** RECORD EXTRACTS **
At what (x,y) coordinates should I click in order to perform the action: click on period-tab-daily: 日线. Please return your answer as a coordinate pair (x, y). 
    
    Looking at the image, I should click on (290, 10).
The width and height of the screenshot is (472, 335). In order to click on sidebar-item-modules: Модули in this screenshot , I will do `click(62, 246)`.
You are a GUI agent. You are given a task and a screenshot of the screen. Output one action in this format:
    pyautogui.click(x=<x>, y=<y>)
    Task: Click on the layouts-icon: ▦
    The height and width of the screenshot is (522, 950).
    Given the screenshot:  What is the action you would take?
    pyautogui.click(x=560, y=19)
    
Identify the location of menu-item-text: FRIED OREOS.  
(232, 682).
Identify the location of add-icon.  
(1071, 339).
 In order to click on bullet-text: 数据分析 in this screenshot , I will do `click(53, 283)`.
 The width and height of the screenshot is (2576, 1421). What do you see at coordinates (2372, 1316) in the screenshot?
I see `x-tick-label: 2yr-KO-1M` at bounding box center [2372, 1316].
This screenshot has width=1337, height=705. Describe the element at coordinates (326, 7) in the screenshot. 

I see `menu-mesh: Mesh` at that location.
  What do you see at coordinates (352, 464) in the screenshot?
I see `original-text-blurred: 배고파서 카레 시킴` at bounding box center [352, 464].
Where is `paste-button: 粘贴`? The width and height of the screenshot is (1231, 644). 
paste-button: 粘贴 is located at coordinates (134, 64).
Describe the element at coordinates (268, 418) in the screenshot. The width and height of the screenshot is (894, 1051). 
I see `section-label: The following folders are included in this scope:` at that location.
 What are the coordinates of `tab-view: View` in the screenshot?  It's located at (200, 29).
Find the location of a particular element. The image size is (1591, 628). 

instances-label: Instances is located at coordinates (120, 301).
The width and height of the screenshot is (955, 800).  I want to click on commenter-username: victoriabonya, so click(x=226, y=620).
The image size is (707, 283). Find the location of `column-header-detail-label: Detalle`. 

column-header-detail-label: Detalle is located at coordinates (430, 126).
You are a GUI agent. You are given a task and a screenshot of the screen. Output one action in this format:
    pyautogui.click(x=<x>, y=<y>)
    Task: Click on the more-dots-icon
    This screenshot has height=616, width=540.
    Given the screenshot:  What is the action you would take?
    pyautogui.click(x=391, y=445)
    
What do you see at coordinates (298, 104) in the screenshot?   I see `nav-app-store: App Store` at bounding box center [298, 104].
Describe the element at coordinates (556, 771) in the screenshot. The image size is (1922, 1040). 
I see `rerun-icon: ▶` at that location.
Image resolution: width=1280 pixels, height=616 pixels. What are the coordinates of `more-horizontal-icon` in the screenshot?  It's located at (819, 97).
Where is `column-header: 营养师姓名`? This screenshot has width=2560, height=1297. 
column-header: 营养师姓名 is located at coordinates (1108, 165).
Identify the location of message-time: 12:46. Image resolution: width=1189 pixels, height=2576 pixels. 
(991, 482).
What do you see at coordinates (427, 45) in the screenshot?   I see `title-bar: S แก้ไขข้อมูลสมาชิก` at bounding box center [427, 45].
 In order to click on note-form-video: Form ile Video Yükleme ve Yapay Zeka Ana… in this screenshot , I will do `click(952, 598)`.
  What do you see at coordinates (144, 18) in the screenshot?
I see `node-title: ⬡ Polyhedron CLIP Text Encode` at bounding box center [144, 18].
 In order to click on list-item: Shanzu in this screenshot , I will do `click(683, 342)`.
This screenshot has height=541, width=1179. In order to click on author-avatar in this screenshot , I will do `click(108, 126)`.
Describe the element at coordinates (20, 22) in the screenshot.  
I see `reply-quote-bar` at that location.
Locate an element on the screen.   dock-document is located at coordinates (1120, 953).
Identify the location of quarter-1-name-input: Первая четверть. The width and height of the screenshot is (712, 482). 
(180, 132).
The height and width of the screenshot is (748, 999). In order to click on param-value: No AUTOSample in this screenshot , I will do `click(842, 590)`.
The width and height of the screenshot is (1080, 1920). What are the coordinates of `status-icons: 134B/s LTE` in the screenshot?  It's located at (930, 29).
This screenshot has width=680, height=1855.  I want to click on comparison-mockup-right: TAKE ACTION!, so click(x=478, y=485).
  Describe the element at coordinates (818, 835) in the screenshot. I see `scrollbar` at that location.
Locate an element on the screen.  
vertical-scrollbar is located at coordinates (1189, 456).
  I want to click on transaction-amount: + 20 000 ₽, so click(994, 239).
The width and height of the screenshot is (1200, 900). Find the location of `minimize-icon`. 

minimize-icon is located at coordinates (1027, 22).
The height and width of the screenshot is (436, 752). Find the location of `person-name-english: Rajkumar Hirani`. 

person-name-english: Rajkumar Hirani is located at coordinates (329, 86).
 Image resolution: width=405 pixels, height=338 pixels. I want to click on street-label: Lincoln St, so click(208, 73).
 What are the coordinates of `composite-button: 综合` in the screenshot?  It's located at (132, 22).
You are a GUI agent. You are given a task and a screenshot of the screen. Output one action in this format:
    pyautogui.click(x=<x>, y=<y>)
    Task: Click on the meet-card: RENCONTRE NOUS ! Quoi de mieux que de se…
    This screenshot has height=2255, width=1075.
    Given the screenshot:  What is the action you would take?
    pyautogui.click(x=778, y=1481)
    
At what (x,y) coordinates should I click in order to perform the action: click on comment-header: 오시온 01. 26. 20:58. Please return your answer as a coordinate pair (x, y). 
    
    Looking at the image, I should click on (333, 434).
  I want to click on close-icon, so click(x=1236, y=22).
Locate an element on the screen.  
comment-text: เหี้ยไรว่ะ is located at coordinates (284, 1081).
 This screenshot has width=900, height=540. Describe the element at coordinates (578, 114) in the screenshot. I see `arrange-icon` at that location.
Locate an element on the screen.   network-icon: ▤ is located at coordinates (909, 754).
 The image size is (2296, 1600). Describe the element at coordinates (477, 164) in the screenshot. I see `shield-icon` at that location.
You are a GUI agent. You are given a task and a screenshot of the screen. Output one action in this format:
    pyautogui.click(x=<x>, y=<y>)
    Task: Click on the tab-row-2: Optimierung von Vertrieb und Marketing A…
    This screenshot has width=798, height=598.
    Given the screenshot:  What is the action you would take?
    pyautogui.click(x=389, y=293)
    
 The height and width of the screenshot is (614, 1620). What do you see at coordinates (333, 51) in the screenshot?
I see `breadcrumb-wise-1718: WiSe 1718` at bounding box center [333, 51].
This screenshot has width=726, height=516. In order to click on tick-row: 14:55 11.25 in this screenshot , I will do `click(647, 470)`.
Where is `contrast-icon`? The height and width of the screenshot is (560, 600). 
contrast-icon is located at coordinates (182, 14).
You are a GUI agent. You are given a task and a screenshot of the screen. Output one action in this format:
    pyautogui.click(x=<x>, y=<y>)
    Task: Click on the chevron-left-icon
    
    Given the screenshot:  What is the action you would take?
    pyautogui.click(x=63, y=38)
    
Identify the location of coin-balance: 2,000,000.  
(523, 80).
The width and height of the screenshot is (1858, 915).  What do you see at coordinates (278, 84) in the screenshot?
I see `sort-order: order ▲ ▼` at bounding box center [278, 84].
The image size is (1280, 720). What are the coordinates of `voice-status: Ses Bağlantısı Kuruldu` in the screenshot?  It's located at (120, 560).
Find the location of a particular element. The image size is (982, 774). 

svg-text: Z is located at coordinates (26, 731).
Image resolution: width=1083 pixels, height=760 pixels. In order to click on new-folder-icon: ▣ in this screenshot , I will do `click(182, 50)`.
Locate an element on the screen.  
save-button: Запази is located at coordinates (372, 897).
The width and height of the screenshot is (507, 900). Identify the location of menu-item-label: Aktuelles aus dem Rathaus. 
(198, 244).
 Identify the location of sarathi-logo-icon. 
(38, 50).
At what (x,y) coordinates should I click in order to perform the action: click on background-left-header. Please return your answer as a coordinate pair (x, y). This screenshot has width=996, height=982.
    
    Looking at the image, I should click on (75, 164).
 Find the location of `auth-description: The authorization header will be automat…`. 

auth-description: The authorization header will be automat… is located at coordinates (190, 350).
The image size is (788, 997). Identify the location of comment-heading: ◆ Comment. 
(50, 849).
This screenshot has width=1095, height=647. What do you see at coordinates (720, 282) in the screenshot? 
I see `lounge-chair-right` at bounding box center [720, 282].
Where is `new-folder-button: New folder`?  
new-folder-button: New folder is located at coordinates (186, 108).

** GOAL OF THE EXERCISE **
Arrange the data from the line containing "at (200, 29)." through the line containing "The width and height of the screenshot is (955, 800)." as a numbered list, omitting any blank lines.

** EXERCISE RESULT **
1.  What are the coordinates of `tab-view: View` in the screenshot?  It's located at (200, 29).
2. Find the location of a particular element. The image size is (1591, 628). 
3. instances-label: Instances is located at coordinates (120, 301).
4. The width and height of the screenshot is (955, 800).  I want to click on commenter-username: victoriabonya, so click(x=226, y=620).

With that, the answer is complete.